Mettez le son ! Un blog des plus originaux arrive sur le Net pour faire revivre aux internautes les petites phrases assassines, humoristiques, ou carrément ridicules du quotidien, voire le mot qui tue ou autres grands discours de nos politiques (c'est ICI, et ci-contre en permanence dans les liens d'informations). Ce blog-podcast est le bébé de Mathilde Serrell et Antoine Blin, journalistes à Radio Nova, intitulé "Un Monde de SONS". Ces chasseurs de sons traquent évidemment leurs gibiers favoris partout où des phrases révélatrices du quotidien se nichent, et pas seulement en politique. Un blog qui se lit en grande partie avec les oreilles, ça n'arrive pas tous les jours, d'autant que c'est passionnant, hilarant parfois, tant leurs choix et leurs montages audio, en prise sur l'actualité, sont pertinents, éclairants, voire édifiants, bref j'allais dire indispensables. Ce truculent zapping audio a même des rubriques telles "Mots pour mots", bibliothèque audio constamment enrichie (forcément) de dérapages verbaux, déclarations fracassantes, langues de bois, tics (et tac) de langage, dans la jungle médiatique comme dans les camps politiques, et dans l'opposition comme dans la majorité.
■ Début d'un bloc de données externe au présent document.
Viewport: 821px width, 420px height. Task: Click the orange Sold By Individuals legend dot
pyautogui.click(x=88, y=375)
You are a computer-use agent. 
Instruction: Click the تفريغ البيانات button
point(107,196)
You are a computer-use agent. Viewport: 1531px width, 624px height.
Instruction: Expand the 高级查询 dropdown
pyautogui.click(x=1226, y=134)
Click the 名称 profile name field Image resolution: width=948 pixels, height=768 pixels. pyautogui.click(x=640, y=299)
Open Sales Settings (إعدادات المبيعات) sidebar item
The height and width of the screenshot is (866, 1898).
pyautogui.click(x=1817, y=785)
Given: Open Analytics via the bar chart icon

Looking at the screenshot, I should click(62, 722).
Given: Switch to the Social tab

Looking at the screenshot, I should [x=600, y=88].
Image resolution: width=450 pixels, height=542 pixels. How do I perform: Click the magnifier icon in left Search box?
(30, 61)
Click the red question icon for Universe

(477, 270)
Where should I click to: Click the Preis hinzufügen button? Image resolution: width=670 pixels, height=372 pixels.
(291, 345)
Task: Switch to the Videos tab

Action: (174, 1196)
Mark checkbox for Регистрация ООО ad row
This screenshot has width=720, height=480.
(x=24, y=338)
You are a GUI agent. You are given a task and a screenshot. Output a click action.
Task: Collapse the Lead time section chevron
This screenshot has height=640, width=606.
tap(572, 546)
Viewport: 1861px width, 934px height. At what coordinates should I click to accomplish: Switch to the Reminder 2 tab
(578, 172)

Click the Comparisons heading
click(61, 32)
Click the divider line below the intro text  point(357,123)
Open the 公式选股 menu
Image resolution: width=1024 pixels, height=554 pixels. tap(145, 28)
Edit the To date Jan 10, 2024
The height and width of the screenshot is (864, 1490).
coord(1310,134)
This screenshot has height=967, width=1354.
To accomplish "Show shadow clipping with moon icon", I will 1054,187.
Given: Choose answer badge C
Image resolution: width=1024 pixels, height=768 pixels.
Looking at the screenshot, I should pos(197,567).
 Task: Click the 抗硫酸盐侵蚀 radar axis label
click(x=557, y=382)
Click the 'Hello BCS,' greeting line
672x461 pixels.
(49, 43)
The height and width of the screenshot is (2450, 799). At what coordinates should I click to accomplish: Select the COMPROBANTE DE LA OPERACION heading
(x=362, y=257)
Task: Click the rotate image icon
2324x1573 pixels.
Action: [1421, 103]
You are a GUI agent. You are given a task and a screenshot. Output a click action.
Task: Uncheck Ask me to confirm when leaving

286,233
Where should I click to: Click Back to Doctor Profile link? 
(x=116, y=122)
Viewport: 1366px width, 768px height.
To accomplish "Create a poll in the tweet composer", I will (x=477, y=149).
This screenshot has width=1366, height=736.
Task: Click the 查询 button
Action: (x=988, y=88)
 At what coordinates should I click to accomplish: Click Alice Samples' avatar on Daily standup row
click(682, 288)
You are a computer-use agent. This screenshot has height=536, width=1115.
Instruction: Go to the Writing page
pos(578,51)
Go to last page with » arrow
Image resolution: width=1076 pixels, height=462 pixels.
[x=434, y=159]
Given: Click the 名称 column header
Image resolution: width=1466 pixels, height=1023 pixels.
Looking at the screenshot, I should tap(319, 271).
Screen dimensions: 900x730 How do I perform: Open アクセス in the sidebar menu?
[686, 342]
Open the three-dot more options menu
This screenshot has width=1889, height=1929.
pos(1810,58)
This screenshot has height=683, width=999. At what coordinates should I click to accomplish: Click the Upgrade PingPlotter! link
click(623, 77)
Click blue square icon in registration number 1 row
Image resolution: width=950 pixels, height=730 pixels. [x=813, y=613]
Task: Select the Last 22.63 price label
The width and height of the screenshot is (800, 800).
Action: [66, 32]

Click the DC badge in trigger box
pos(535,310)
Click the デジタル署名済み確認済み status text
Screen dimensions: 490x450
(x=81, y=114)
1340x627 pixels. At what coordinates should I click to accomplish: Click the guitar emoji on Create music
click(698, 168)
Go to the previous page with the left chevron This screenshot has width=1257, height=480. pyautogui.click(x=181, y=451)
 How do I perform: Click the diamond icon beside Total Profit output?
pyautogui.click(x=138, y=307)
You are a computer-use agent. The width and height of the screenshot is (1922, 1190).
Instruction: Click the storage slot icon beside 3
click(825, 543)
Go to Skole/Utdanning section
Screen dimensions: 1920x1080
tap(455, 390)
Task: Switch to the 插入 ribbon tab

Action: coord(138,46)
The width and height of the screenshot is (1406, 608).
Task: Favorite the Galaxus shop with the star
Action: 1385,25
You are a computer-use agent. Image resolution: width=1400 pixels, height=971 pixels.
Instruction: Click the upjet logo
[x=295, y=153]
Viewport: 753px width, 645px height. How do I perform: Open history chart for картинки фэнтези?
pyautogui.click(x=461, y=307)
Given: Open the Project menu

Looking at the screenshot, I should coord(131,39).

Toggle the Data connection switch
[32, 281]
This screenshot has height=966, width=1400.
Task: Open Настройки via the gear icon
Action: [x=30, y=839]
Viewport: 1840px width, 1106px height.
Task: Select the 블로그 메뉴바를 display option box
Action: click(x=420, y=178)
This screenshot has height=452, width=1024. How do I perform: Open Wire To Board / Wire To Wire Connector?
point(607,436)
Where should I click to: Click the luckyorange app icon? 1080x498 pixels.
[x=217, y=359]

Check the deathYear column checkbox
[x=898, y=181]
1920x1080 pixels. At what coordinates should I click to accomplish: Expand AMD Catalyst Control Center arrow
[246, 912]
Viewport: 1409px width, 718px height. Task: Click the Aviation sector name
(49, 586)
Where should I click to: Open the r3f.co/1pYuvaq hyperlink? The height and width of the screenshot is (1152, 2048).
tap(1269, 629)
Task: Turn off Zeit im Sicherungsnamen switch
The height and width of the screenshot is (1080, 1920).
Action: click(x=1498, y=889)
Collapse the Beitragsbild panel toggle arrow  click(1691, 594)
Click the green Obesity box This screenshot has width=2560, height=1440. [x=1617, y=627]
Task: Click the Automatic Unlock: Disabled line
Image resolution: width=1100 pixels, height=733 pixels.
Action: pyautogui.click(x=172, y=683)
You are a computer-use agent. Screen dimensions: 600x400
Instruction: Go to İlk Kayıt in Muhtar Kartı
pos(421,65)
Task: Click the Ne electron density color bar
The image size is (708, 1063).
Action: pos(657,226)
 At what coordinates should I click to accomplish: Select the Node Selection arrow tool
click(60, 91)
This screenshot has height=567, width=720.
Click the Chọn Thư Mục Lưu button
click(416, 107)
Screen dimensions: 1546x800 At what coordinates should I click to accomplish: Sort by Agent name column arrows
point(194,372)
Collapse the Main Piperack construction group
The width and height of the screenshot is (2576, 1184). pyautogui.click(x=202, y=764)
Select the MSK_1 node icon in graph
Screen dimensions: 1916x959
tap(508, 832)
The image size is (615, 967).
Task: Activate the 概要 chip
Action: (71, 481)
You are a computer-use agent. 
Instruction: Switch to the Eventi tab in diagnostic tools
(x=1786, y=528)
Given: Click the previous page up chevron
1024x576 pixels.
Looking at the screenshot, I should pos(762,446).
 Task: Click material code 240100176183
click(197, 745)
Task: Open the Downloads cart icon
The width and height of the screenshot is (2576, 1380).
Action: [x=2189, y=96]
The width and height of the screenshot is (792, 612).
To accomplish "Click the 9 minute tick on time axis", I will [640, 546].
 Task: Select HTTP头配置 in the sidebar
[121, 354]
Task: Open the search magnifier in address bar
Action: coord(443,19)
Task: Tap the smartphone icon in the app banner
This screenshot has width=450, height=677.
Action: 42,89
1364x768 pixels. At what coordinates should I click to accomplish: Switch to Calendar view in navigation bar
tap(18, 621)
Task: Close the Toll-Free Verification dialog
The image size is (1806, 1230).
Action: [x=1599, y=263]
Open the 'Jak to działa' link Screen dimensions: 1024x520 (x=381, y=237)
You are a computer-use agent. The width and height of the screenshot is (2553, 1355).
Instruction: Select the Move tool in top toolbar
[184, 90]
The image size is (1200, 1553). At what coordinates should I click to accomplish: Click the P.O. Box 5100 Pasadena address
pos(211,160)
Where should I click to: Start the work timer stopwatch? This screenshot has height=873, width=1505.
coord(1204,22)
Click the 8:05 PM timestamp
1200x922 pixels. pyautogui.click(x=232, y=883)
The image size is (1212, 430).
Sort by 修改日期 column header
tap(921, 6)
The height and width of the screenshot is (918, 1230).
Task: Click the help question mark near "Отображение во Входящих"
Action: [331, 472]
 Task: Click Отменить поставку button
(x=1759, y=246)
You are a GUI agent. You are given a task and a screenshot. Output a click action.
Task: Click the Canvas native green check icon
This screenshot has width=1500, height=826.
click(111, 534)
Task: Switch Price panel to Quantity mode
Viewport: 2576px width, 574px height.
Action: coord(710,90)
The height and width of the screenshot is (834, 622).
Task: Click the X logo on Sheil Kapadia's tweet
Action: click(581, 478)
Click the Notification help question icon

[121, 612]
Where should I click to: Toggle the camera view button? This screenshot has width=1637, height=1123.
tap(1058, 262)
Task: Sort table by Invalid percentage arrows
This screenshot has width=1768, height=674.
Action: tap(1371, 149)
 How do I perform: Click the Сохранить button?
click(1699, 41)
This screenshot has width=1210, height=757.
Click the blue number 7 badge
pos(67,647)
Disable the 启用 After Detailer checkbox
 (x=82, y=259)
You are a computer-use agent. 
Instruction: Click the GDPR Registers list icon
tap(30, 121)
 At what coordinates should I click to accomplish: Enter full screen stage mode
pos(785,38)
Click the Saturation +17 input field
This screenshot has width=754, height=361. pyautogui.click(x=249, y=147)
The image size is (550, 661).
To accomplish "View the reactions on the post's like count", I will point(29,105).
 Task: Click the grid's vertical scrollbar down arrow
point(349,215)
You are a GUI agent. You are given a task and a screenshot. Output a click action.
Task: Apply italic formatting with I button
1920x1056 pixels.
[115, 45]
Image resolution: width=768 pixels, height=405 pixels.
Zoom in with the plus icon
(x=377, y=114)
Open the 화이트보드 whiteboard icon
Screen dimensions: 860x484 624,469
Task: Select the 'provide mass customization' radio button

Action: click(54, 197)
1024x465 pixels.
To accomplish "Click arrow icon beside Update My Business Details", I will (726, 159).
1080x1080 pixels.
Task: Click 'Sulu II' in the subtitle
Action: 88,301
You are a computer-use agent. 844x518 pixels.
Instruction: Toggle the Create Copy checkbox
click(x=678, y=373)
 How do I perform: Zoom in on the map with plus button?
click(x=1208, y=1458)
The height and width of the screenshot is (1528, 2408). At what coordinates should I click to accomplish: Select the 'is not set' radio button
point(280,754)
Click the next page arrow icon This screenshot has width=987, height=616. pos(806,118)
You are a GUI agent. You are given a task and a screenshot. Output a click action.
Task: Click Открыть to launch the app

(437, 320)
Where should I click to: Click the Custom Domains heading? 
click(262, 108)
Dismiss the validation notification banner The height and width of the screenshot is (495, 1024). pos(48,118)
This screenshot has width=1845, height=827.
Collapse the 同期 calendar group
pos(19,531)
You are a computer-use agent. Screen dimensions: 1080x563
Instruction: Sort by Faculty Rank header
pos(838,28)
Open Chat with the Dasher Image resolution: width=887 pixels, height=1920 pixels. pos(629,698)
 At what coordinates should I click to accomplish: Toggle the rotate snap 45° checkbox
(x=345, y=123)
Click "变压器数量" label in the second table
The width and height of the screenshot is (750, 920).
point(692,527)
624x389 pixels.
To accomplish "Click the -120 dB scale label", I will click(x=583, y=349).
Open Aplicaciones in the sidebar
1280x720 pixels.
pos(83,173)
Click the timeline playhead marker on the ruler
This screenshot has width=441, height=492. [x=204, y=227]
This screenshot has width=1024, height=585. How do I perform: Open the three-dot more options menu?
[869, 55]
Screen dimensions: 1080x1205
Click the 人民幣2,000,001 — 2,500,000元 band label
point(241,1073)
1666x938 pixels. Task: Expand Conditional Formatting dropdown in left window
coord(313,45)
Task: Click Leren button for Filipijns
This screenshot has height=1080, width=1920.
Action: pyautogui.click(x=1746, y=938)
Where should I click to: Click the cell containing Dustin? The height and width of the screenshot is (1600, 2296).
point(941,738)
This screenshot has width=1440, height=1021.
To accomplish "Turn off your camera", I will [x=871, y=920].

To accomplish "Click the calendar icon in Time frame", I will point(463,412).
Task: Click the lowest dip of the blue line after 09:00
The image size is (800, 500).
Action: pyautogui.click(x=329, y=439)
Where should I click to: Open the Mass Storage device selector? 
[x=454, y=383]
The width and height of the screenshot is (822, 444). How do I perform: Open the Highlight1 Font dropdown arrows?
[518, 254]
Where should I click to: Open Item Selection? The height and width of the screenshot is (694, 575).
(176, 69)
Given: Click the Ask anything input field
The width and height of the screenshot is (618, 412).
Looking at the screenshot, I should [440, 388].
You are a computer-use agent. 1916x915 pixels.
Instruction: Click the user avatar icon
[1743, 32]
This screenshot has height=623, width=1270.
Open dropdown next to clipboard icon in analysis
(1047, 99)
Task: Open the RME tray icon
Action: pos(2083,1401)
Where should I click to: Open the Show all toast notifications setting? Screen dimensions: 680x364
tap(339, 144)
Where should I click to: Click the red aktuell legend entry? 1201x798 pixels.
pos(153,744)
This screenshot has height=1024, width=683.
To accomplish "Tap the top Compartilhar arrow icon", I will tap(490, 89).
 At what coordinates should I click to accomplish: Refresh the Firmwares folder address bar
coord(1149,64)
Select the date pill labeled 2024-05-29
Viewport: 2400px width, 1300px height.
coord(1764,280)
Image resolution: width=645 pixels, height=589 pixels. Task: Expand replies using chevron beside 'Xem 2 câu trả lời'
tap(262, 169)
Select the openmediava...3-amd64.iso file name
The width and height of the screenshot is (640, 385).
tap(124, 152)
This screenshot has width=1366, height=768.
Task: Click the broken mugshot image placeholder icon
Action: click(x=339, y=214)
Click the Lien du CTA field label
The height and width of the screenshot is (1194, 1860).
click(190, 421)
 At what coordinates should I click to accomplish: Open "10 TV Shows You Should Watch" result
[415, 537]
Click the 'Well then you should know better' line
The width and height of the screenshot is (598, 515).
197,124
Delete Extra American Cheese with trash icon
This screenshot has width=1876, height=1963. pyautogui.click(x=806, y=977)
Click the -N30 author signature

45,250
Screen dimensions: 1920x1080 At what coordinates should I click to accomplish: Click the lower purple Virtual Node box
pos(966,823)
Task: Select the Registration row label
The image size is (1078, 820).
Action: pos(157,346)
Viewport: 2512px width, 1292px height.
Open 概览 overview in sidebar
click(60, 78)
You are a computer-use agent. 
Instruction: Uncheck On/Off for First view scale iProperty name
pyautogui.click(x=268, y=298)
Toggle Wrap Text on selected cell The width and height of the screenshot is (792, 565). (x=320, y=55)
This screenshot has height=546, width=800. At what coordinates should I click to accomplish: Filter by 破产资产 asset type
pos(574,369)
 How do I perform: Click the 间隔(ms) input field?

Vous pourrez ainsi, entre autres (nombreux) exemples, retrouver Ségolène Royal se comparant à Jeanne-d'Arc, une séquence tordante sur la joie de Nicolas Sarkozy après son élection, le podcast du jour consacré à Cécilia (c'était le 24 octobre 2007), voire le fameux "dégueulasse" de Fadela Amara, et j'en passe... A consommer avec les oreilles sans modération...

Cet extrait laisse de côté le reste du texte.